In 2003, the unstable nation of Sudan erupted in conflict, as various militia groups criticized and attacked the government for oppressing non-Arabs. Early in the war, rebel forces defeated the Sudanese military in more than thirty battles. Seeing that defeat was imminent, the government funded the Janjaweed, a group of Arab militants. By 2005, the Janjaweed were carrying out attacks on populated villages using artillery and helicopters, prompting condemnation by UN Secretary General Kofi Annan. Despite this condemnation, the UN did not enter Sudan, instead urging members of the African Union to intervene.
As the African Union attempted an intervention, it became apparent that the Sudanese military was destroying civilian populations. Reports emerged revealing that Sudanese military planes were painted white, to resemble UN humanitarian aircraft, only to drop bombs on villages. It was not until 2006 that 200 UN soldiers were dispatched to the area. Despite their limited presence, fighting continued until 2010. In seven years, an estimated 300,000 Sudanese civilians were killed.
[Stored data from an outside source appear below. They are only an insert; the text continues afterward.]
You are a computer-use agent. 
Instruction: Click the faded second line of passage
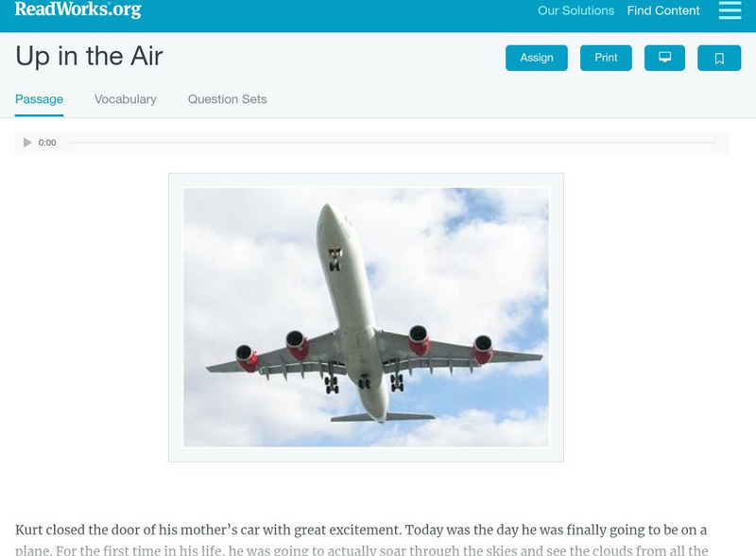pyautogui.click(x=362, y=550)
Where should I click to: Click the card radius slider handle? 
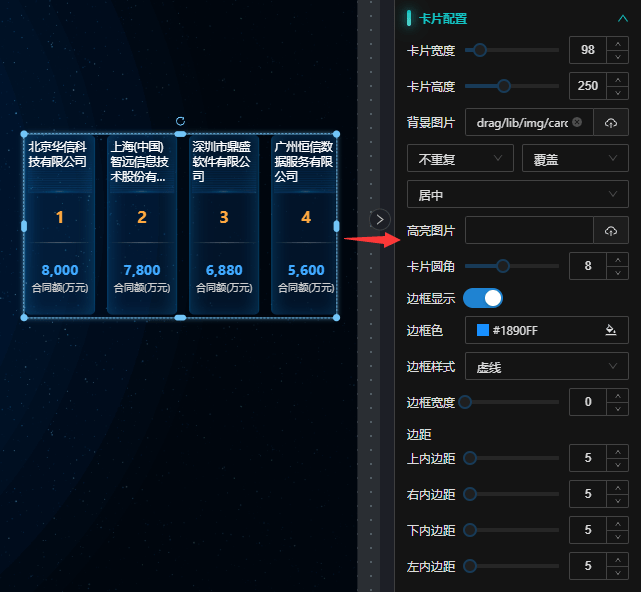[503, 266]
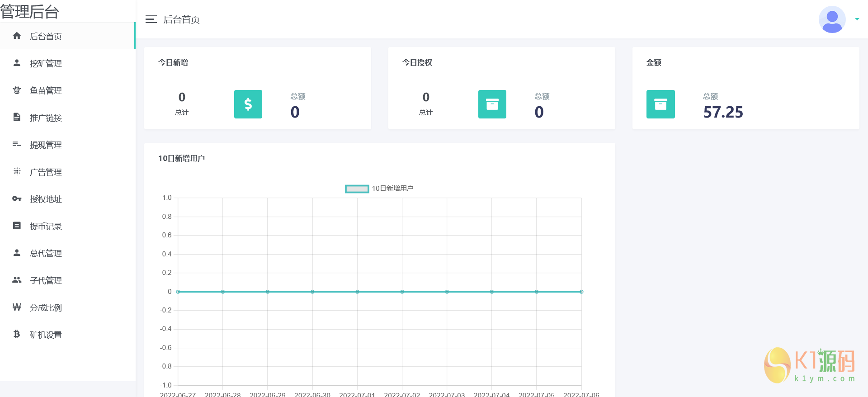Open the user profile avatar menu
Viewport: 868px width, 397px height.
[832, 19]
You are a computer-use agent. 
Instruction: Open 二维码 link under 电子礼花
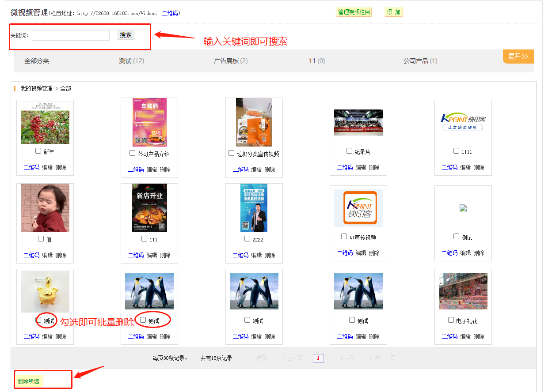[449, 336]
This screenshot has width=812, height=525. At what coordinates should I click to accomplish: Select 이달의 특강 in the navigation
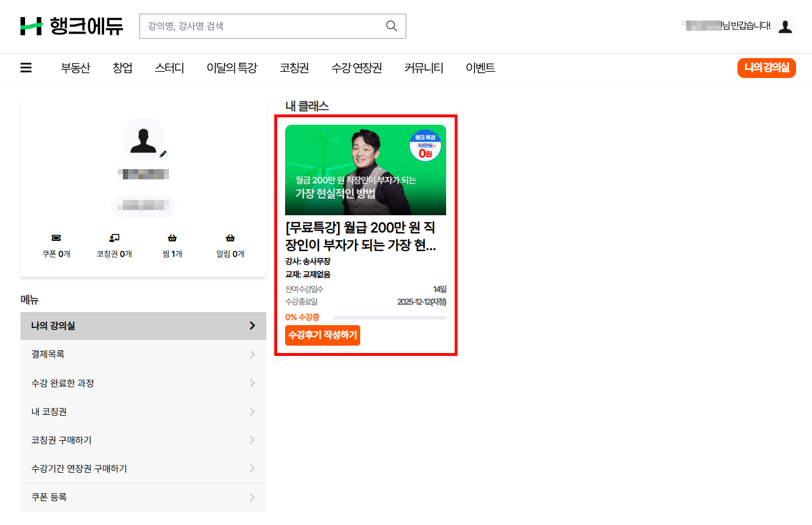pyautogui.click(x=232, y=68)
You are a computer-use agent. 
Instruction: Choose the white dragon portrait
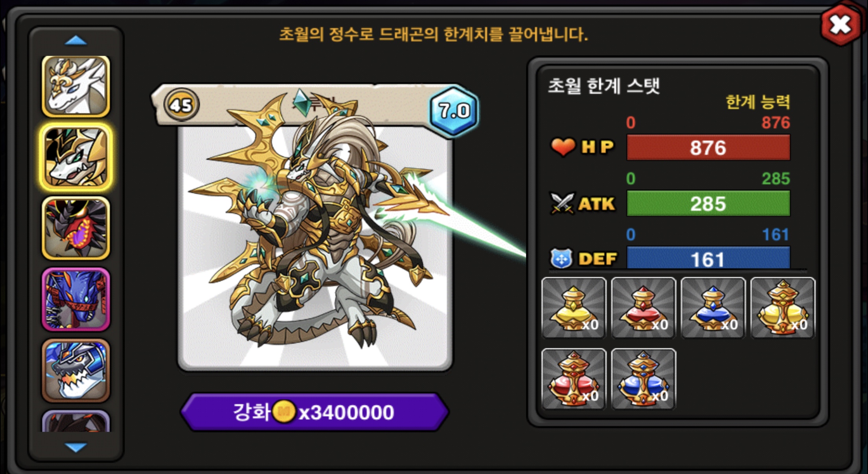pos(76,86)
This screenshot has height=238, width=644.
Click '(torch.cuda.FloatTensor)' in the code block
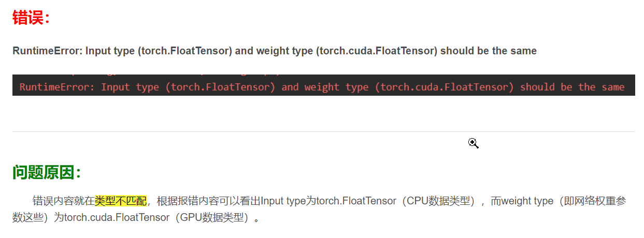[x=447, y=87]
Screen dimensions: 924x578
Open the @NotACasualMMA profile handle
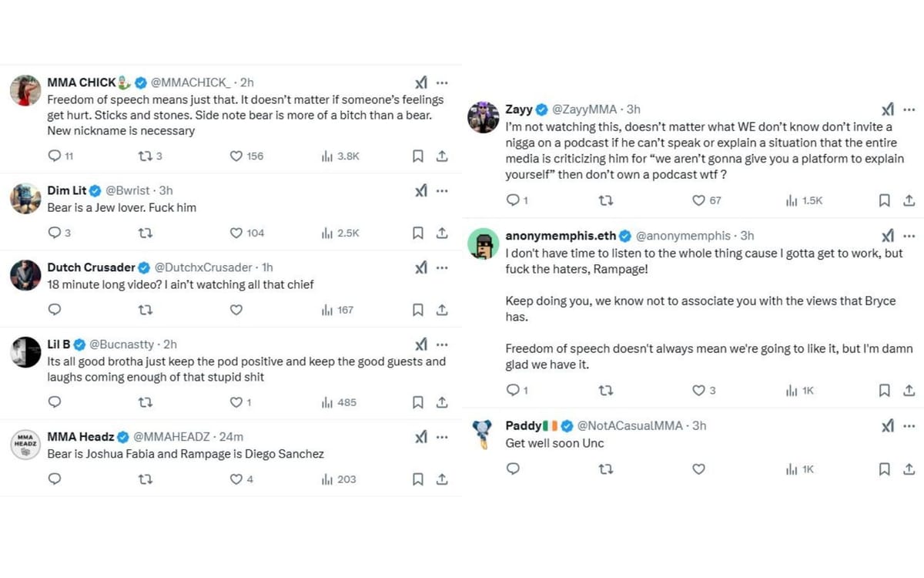pyautogui.click(x=630, y=425)
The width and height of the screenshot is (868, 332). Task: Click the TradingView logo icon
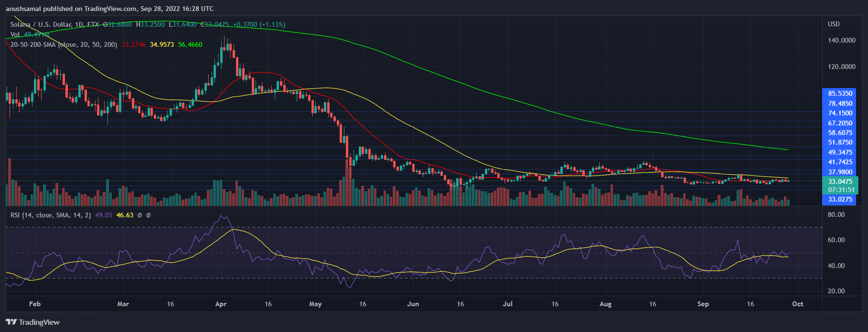pos(11,322)
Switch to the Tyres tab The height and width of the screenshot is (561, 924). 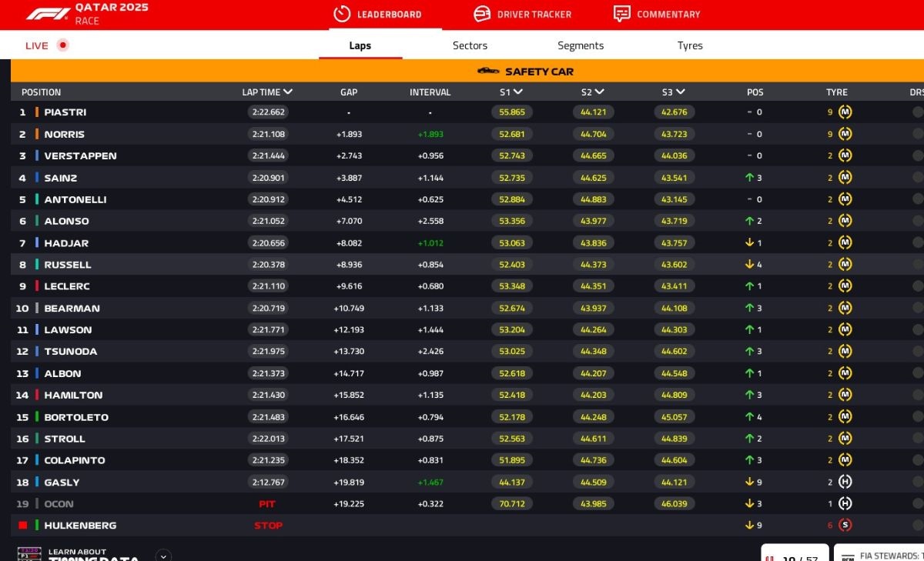pos(690,45)
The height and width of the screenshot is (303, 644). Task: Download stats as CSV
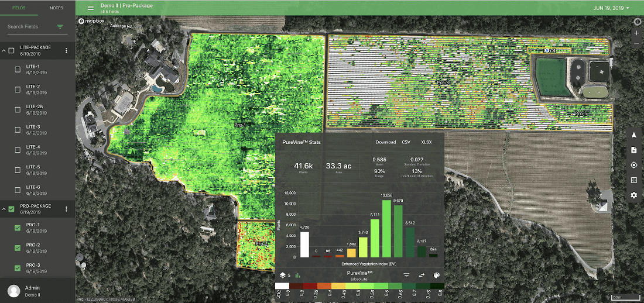click(406, 142)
The Rwandan genocide of 1994 details the gross inability of the United Nations to carry out its sworn duty to maintain peace and security. Following the Rwandan Civil War in the early 1990s, tensions between two ethnic groups, the Hutu and the Tutsis, were at a dangerous high. In 1993, UN peacekeeping forces entered the nation, attempted to secure the capital and enable humanitarian aid. The peacekeeping forces were not authorized to use military maneuvers to achieve these goals.
In January of 1994, a cable was sent from the Canadian Force Commander to the UN headquarters detailing the imminent threat of genocide by Hutu mobs on Tutsi minorities. The Security Council never received the cable, and the notice was largely ignored. Following the loss of eighteen American servicemen in the Battle of Mogadishu, the United States was largely unwilling to help in any intervention.
Most shocking in this series of events is the abandonment of a school by Belgian peacekeepers after ten soldiers were murdered. Thousands had flocked to the school for UN protection, and roaming gangs of Hutu supporters killed nearly all of them. Close to one million Rwandans were killed in the genocide, amounting to twenty percent of the population.